§ Your task:
Give again the lines from the line with "Image resolution: width=1147" to the last line of the records, exactly and in full. Do not carry over any pictures.
BEGIN Study material
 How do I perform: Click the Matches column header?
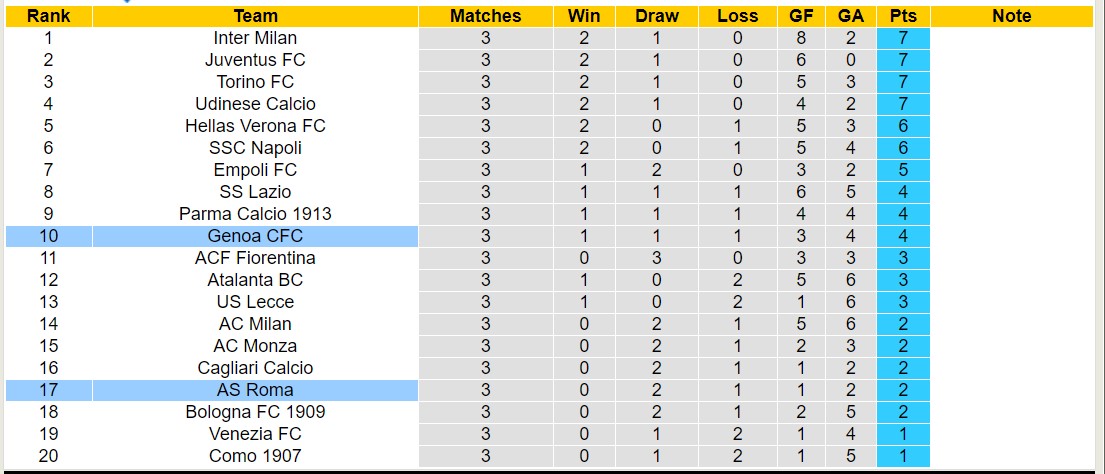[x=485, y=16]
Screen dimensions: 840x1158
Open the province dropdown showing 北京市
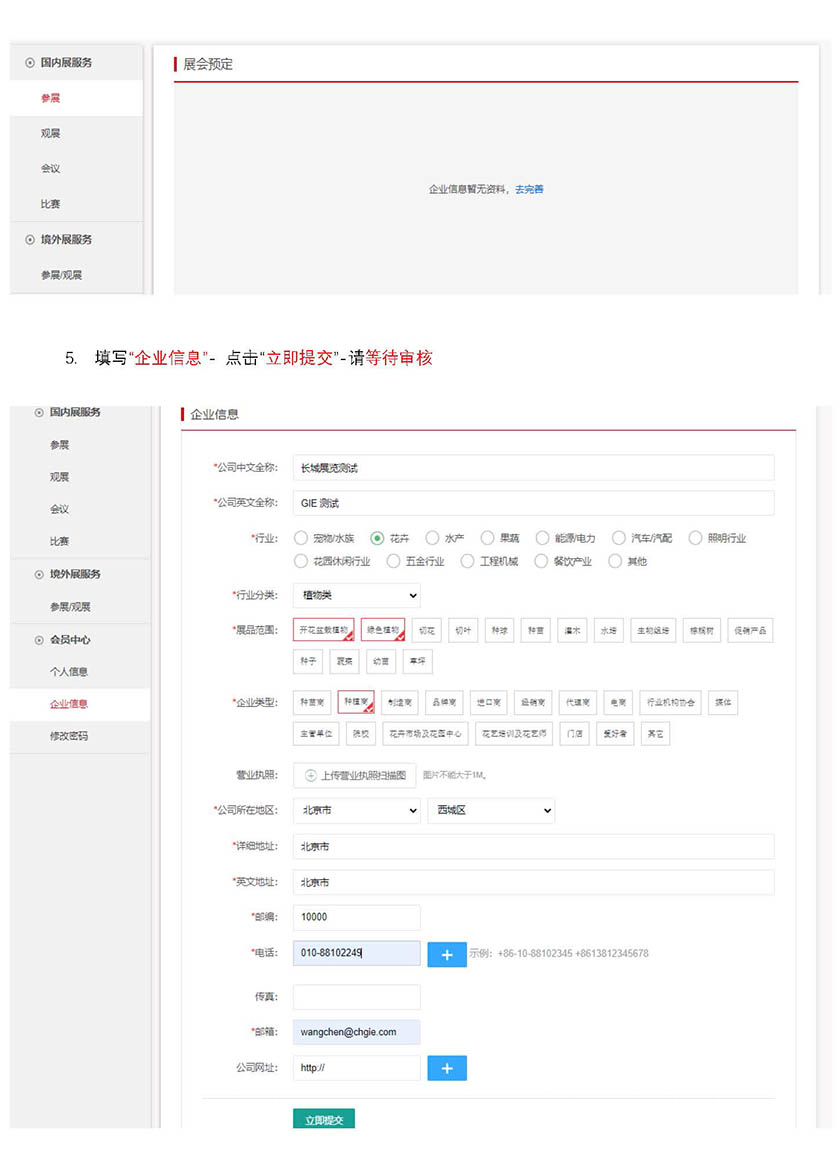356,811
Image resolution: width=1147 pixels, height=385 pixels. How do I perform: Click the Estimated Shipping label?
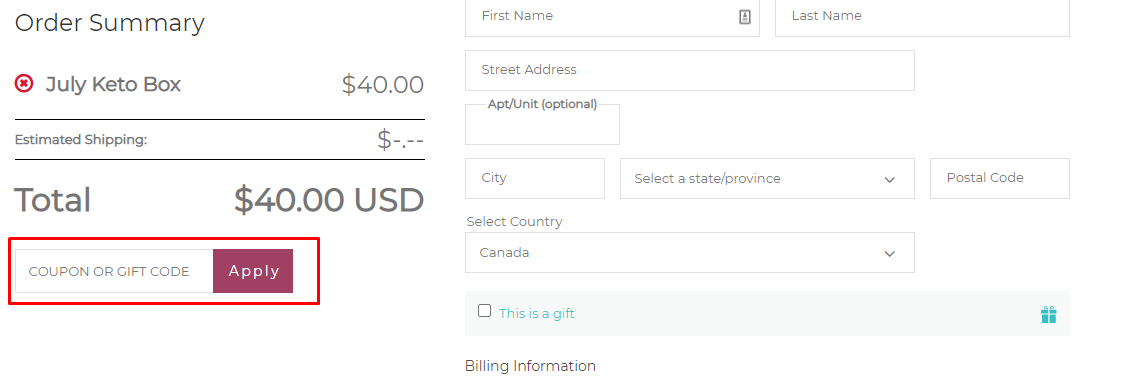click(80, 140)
END Study material
§ Written reply:
Image resolution: width=1147 pixels, height=385 pixels. How do I perform: Click the Estimated Shipping label?
click(80, 140)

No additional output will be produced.